Corrigendum #1: UTF-8 Shortest Form

Corrigendum	Effective Date	Applicable Versions	Fixed Version	Result Documented In:
Corrigendum #1: UTF-8 Shortest Form	2000-Nov-09 [85-M12]	3.0.0 and 3.0.1	3.1.0 2001-March	Chapter 3, Conformance

The conformance clause C12 in The Unicode Standard, Version 3.0 forbids the generation of "non-shortest form" UTF-8, and forbids the interpretation of illegal sequences, but not the interpretation of "non-shortest form". Where software does interpret the non-shortest forms, security issues can arise. For example:

• Process A performs security checks, but does not check for non-shortest forms.
• Process B accepts the byte sequence from process A, and transforms it into UTF-16 while interpreting non-shortest forms.
• The UTF-16 text may then contain characters that should have been filtered out by process A.

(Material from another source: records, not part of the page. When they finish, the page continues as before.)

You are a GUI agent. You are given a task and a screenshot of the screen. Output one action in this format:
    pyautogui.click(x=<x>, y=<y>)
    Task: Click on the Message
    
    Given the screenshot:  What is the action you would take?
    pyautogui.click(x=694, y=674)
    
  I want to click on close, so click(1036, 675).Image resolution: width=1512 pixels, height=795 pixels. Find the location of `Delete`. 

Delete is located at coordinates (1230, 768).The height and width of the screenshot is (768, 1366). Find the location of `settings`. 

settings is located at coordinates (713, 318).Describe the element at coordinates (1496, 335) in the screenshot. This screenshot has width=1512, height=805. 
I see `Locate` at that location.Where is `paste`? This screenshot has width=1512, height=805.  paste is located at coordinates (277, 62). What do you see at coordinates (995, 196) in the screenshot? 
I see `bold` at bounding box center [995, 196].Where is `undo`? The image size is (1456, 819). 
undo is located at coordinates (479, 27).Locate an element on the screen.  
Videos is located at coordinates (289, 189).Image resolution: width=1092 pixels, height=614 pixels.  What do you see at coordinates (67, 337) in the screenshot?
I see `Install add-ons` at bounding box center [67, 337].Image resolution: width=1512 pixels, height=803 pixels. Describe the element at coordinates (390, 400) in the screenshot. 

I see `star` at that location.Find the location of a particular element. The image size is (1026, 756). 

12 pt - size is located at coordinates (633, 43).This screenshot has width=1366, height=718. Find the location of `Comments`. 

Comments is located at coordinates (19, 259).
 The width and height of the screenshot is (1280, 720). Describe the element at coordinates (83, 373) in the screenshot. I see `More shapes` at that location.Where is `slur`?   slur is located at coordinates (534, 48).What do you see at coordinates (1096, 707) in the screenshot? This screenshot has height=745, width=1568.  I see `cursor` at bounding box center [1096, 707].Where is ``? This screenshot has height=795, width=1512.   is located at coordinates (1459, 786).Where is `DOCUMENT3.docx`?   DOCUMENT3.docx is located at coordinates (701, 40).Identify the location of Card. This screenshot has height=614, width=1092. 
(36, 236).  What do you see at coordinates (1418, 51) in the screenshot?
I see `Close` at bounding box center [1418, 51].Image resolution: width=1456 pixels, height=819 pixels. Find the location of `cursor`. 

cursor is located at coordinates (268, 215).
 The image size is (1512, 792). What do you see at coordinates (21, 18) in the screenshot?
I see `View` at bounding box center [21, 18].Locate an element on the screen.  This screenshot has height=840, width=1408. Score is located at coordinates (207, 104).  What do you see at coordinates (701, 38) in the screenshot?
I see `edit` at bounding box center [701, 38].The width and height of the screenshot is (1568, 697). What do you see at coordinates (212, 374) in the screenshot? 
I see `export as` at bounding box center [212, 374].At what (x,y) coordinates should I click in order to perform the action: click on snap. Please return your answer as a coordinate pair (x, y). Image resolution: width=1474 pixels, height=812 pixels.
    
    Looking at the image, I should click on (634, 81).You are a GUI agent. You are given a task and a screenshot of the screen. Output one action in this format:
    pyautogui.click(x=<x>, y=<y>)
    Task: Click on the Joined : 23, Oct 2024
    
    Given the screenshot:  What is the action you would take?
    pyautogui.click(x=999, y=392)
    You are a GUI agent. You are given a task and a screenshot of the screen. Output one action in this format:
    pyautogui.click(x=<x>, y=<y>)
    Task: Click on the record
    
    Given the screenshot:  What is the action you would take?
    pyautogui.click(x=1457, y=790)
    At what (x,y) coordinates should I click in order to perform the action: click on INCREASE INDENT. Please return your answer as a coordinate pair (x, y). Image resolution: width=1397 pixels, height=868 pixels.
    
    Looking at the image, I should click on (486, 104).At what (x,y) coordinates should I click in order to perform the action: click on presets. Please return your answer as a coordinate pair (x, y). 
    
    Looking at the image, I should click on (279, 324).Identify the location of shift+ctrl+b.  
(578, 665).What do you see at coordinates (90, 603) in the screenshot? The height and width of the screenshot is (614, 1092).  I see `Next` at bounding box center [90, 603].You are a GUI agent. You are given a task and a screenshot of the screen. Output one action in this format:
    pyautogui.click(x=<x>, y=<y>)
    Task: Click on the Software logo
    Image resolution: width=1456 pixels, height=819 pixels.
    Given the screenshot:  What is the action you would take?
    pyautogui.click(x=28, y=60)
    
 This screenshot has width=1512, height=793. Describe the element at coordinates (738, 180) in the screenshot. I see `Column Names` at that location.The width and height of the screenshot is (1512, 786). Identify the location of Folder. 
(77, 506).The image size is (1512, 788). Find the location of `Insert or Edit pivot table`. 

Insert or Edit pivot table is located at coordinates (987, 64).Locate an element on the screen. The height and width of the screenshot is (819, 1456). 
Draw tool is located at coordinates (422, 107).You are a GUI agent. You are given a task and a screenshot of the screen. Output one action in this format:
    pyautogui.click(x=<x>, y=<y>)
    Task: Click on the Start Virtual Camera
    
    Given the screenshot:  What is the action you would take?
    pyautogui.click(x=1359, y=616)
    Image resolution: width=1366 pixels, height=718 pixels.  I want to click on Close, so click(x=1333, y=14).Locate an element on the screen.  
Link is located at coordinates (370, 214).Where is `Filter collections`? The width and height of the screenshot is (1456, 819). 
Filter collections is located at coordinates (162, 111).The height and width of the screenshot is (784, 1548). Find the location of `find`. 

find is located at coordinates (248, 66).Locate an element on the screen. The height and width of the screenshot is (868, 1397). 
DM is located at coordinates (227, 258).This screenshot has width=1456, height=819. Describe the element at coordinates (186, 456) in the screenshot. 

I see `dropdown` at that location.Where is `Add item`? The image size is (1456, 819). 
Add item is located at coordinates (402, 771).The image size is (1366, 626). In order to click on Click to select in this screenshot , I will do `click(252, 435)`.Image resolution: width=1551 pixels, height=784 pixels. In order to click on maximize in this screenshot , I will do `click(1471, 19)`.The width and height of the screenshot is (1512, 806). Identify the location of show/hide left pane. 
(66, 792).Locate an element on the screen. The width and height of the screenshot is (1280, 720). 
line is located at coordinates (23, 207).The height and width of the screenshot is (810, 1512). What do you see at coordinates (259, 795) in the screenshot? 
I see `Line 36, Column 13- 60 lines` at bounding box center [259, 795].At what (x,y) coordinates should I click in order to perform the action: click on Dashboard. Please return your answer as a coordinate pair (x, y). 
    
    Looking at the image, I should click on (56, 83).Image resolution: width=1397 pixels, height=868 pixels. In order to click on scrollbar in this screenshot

To address this issue, the Unicode Technical Committee has modified the definition of UTF-8 to forbid conformant implementations from interpreting non-shortest forms for BMP characters, and clarified some of the conformance clauses.

These modifications make use of updated notation: see the Glossary for any unfamiliar terms.

Change C12 to the following:

C12

(a) When a process generates data in a Unicode Transformation Format, it shall not emit ill-formed byte code unit sequences. (b) When a process interprets data in a Unicode Transformation Format, it shall treat illegal byte code unit sequences as an error condition. (c) A conformant process shall not interpret illegal UTF code unit sequences as characters. (d) Irregular UTF code unit sequences shall not be used for encoding any other information.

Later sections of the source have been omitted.